The projects will all be focused on ways to make clinical trials "more effective and more efficient."
"The types of projects being brought forward are very focused on the areas of clinical trials execution that cause them to be hard to do, cumbersome, expensive, annoying, aggravating ... There's a real understanding that we have to get to some of the fundamentals in order to change this environment."
So far the group has discussed the trial monitoring project in the greatest detail.
"The first step in the process is to do an overall survey amongst all the types of industries or entities that do monitoring in order to see what is actually being done," Biotronik's Mitchell said. "It's not consistent from company to company, and it is certainly not consistent between different types of industries."
Mitchell and Alpert stress that device stakeholders, though a minority, are making sure their industry's perspective is considered in all the initiative's work. To date, no IRBs have signed on as members of the initiative.
Three other projects approved by the consortium focus on improving the reporting and interpretation of serious adverse events; interpreting and communicating clinical data in the public domain; and managing data collected in clinical oncology research (see sidebar: "3Trial Transformation Projects").
Marcarelli Red-Flags Institutional Review Boards
BIMO's Marcarelli says the agency is also looking for ways to deal with a relatively-high non-compliance rate among IRBs in clinical trials.
In fiscal 2008, 11% of 88 IRB inspections were classified OAI, up from 9% in 2007. IRBs received six BIMO warning letters, up from five in 2007.
Marcarelli says BIMO conducted fewer bench testing lab inspections in 2008 to put more resources into IRB inspections.
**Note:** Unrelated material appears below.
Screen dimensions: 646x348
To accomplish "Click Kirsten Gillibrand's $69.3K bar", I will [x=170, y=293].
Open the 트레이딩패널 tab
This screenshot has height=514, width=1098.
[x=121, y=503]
The office has also begun targeting small- and medium-sized IRBs, a practice which likely explains the climbing non-compliance rate.
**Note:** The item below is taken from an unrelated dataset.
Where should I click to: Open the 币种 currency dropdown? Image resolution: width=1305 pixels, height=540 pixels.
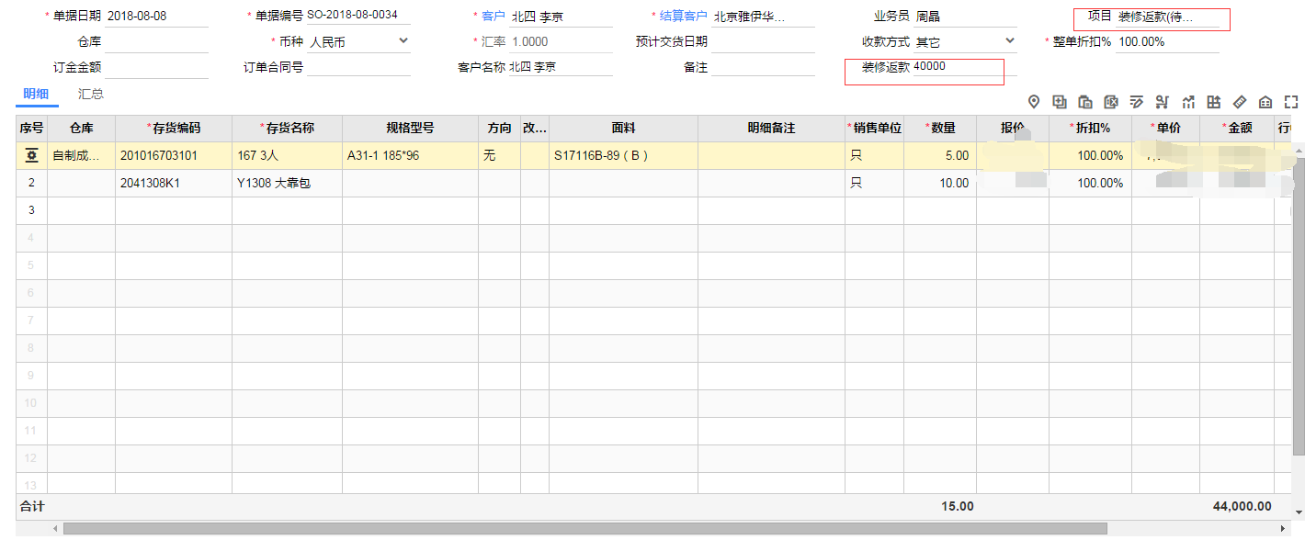point(403,41)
Smaller IRBs "don't have the supporting infrastructure" of large, academic IRBs, Marcarelli said. Most commonly, the review boards did not adequately conduct initial or continuing reviews. They also failed to keep adequate meeting records and study documentation, or failed to follow written procedures.
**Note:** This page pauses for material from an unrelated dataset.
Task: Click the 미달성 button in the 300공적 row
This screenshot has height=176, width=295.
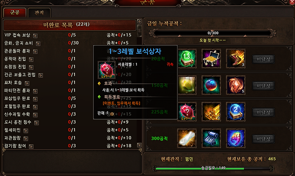Action: click(x=263, y=139)
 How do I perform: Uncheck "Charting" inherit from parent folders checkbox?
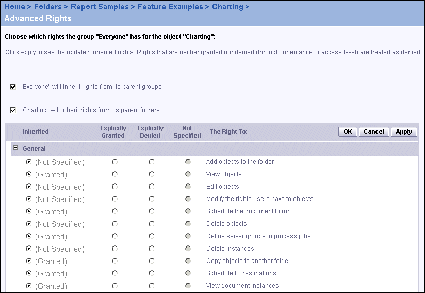click(13, 110)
BIMO is developing outreach tools for IRBs to address such issues.
Pediatric Device Trials An Early Inspection Target
BIMO plans to continue improving its approach to selecting inspection sites. The group worked with the Division of Biostatistics within FDA's Office of Surveillance and Biometrics last year to develop a more scientific, risk-based algorithm for selecting sites under BIMO's PMA oversight program.
When applications come in, the algorithm is applied to the data "so that we can do a better job of possibly selecting a site that may have greater weight in the overall study."
Within its early-intervention program, BIMO is looking to the CDRH-wide matrix organization to help gather safety signals and identify which sites should be inspected earlier in the study process or during active device research, Marcarelli says.
BIMO currently uses its own "educated approach" to select early-intervention inspection sites based on compliance trends, public health concerns or areas of Congressional interest.
"For example, there's been a huge discussion regarding encouraging pediatric device development," he said. "We're going out to the sponsor sites, we're going out to the clinical sites, we're going out to the institutional review boards that oversee pediatric studies."
The idea is not to punish pediatric device developers, but to catch their mistakes well before a device application is submitted to FDA. "We know there's a public health need to have these kinds of devices available," Marcarelli said.
In November, BIMO's program enforcement branch split into two branches: one will focus on orthopedic devices and in vitro diagnostic devices, and the other will focus on cardiovascular and other products.
Following an increase in FDA funding last year, the BIMO office is now hiring five new employees for review positions.